Впрочем, стоит ли?
Достаточно ощущенья.
Индивидуальность в поэзии определяет почти всё: как в любом из творческих миров, вероятно; индивидуальность бывает того рода, когда проявляется на уровне стихотворения, но не уровня неповторимого голоса, и больше дана через запоминаемость стиха, нежели через узнаваемость всего поэтического ряда…
Но – и индивидуальность может быть напоена таким низовым разгулом, что цена её снижается: Барков тому примером.
Он уникален – в середине восемнадцатого века писал языком середины века девятнадцатого, опережая на столетие развитие родной речи.
Он уникален – тем, что, практически минуя бездны, каковые призвана освещать поэзия, полностью отдался срамной, озорной, низовой, карнавальной стихии, воплощая в стихах, звонко и весело, её бурление…
Он мог бы, используя те нормы языка, какие создал сам для себя, опережая время, создавать шедевры величавого метафизического и великолепного поэтического звучания, но… остановился на срамных одах, став притчей во языцех…

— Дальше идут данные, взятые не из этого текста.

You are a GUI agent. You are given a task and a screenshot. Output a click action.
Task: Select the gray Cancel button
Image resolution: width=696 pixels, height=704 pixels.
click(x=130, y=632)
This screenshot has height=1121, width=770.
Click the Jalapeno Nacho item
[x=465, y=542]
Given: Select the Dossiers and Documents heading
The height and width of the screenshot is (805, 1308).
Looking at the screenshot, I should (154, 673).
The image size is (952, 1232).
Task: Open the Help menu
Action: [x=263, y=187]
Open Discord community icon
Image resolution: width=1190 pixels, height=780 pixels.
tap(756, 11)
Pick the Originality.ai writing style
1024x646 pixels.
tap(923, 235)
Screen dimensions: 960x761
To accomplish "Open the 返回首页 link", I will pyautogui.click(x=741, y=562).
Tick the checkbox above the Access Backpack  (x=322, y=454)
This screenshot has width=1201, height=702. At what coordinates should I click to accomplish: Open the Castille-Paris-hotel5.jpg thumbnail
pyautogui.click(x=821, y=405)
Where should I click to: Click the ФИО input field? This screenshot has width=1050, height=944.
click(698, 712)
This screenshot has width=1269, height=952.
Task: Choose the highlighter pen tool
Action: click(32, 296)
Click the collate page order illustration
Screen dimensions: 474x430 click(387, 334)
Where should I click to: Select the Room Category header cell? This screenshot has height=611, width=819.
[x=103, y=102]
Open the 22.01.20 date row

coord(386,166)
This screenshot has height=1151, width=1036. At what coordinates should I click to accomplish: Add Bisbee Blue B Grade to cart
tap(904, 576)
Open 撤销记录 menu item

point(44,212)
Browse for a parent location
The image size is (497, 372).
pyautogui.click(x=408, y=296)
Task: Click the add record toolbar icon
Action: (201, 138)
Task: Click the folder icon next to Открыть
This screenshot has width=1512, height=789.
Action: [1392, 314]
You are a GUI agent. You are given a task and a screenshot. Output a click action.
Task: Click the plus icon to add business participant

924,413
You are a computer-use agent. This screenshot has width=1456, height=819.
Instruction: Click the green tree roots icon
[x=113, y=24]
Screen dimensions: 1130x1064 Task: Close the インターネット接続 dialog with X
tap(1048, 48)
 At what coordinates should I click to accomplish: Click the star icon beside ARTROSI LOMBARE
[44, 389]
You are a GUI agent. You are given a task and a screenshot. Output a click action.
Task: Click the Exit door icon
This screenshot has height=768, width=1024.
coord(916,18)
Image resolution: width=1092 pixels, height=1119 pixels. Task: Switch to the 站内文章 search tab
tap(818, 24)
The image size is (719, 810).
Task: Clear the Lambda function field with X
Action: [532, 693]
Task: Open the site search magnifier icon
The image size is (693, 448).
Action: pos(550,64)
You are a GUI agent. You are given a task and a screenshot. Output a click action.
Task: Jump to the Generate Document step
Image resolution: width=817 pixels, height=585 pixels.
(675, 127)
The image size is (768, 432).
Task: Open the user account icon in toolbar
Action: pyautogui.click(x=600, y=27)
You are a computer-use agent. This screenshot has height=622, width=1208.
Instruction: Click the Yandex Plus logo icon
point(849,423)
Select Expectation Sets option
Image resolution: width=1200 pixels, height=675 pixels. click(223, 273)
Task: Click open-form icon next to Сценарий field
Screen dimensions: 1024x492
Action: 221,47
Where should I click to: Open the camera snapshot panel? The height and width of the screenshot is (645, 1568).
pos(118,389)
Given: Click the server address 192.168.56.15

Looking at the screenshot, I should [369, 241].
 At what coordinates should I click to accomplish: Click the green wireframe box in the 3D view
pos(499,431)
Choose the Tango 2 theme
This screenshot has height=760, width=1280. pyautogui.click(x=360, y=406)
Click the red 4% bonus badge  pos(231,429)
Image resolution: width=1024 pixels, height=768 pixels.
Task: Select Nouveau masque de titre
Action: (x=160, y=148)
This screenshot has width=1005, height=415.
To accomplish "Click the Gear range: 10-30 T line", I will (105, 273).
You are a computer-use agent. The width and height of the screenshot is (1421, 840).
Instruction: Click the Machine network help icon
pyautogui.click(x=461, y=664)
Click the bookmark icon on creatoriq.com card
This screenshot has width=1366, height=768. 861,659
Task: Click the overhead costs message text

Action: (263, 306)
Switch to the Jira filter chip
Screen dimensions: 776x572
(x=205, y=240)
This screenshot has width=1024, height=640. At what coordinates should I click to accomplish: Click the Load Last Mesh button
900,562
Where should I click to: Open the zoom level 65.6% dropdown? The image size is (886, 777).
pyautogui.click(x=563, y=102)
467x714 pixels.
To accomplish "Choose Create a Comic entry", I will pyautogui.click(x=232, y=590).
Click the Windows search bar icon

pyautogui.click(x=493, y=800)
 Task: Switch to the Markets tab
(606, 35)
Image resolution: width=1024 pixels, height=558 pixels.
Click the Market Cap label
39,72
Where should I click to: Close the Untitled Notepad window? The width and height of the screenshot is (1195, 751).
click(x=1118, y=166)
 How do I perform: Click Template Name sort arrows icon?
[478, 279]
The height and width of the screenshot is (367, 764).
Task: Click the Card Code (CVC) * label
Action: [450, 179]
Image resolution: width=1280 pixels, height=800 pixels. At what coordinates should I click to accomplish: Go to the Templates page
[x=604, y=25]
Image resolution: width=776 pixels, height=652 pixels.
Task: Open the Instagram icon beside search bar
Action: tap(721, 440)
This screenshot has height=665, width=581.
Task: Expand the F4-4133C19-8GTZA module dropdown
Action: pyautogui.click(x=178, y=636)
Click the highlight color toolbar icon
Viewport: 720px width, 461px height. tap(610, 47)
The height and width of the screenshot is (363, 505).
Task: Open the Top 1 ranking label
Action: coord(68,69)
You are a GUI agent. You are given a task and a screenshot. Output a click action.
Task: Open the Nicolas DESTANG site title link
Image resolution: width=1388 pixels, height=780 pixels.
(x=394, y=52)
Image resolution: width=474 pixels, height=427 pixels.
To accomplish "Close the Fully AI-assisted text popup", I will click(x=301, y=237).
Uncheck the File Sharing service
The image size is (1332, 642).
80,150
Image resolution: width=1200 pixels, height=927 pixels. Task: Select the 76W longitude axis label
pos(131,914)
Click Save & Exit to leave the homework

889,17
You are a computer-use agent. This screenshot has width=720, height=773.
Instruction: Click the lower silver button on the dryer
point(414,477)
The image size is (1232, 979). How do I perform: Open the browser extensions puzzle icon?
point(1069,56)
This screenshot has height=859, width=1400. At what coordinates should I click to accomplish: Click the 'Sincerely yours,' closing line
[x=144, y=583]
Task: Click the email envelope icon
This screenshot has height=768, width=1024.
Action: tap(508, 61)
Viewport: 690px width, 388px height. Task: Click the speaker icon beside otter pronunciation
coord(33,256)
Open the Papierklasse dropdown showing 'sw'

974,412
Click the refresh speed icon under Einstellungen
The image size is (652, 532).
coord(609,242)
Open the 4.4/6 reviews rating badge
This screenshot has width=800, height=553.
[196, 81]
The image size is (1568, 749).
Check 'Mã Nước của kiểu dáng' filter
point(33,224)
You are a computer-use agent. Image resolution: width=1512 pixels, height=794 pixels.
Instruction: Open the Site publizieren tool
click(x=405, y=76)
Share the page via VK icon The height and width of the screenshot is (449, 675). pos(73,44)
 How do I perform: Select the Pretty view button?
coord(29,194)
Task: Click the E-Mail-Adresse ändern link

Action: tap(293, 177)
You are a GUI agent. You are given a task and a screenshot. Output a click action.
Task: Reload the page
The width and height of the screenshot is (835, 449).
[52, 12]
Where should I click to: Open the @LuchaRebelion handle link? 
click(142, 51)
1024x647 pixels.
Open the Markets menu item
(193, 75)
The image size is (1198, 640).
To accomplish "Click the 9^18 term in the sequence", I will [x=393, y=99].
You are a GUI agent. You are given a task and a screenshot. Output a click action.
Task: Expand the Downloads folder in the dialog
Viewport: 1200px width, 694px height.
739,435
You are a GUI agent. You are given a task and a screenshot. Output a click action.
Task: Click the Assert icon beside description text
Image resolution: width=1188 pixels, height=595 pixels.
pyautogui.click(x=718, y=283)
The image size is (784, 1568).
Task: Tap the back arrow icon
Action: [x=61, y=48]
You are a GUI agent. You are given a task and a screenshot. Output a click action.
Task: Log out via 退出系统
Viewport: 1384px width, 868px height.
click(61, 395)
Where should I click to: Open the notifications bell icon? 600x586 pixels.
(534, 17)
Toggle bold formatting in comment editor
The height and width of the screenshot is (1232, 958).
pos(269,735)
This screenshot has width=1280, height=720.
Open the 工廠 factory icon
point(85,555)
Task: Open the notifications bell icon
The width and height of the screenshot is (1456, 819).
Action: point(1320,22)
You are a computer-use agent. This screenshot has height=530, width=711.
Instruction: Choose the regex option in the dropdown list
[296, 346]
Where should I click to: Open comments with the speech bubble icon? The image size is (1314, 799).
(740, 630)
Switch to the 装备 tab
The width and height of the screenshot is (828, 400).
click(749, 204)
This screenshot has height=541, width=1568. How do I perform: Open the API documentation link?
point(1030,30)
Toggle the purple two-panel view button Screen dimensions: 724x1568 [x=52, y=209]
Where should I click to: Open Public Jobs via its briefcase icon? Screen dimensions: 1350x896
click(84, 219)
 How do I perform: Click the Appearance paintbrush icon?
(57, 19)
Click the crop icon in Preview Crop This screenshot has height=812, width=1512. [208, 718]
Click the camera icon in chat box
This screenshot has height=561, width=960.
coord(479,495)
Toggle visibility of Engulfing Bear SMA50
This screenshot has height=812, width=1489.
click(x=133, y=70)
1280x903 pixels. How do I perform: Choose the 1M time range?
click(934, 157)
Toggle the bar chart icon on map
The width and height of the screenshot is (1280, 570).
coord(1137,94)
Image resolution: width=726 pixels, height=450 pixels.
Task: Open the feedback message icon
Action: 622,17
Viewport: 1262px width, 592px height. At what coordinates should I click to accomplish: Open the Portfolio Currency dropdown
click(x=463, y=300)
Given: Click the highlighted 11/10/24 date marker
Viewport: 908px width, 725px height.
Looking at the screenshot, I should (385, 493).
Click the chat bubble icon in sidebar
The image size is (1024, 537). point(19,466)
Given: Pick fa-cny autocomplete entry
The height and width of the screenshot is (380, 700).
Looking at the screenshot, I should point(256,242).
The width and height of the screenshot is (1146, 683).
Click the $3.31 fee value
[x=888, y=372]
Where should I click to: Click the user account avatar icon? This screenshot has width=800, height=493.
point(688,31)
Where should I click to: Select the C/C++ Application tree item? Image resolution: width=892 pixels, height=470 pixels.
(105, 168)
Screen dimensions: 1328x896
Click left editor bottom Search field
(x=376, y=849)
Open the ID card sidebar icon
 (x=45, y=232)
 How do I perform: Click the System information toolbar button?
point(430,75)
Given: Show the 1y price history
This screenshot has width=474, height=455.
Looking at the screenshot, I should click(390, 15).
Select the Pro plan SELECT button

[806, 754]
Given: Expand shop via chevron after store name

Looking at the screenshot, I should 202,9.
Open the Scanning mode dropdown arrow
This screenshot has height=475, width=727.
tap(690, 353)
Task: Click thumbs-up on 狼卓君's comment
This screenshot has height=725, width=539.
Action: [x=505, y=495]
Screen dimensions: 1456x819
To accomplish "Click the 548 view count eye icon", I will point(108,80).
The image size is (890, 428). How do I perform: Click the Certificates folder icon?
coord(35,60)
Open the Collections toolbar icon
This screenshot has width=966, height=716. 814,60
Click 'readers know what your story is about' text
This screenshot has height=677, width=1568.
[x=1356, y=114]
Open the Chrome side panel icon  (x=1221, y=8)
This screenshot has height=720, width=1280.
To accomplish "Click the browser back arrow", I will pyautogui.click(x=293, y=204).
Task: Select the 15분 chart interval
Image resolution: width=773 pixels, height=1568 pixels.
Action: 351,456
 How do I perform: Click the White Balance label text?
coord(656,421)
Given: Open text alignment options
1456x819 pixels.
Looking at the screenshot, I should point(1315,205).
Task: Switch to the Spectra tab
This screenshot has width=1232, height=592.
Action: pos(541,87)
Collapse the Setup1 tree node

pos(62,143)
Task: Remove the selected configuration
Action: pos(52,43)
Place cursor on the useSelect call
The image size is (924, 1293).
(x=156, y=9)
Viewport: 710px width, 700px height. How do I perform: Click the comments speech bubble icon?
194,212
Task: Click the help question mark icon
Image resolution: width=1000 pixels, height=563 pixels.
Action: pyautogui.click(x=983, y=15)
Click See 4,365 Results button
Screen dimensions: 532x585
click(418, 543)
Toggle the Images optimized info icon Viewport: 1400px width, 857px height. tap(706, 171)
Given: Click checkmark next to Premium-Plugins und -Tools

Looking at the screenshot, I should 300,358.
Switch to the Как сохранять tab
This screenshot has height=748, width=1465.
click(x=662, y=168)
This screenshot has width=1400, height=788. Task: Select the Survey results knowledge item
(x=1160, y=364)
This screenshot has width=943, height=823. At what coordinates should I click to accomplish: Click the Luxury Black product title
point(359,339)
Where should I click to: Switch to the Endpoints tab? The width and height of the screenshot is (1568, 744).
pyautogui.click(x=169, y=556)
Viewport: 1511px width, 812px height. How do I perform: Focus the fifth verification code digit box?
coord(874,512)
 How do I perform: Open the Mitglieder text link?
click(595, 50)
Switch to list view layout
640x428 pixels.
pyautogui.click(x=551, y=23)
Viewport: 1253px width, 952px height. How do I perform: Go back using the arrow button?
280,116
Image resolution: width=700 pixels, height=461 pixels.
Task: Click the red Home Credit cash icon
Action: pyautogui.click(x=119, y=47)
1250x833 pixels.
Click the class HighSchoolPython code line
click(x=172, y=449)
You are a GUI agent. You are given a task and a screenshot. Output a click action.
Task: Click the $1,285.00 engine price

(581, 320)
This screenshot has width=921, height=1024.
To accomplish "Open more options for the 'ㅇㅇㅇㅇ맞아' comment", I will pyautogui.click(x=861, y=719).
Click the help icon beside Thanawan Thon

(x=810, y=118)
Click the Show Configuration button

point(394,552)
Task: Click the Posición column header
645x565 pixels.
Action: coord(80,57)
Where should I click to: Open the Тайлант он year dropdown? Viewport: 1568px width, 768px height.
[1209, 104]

Впрочем, звёздная пыль, блещущая в недрах похабных виршей, всё равно переливается чудесно, ибо всегда мы, даже изрядно меняясь с веками, остаёмся людьми…
Разворачивается эпос «Россиады», звучат эпические накаты, железно идут ряды шестистопного ямба, сияют колонны классицизма.
Помпезно, приподнято, никаких срывов – они чреваты, ибо поэзия должна быть высока.
Так высока, что тянуться к вершинам надобно всей душою, всею интеллектуальной силой.
Завоевание Иваном IV Казани Херасков считал датой окончательного освобождения России от треклятого ига; но элемент чудесного, весьма значительный в поэме, не соответствует правилам Буало: тут нет античных богов и героев, но действует сам Бог, православные святые, Магомет…
…персидский чародей Нигрин, несомый драконами, и глядящие отовсюду лица аллегорий – столь же очевидные, сколь и завуалированные обилием словес.
Их чрезмерно – они приподняты, они отличаются торжественной важностью; но в «Россиаде» много пластов: и масонское видение правды жизни вполне совмещается с православным взглядом на мир; а библейские реминисценции, облечённые в одежды классицизма, красивы…
Хераскова именовали русским Гомером; поэма была благосклонно встречена соотечественниками, и гимназисты долгое время (вероятно, страдая) заучивали вступление наизусть.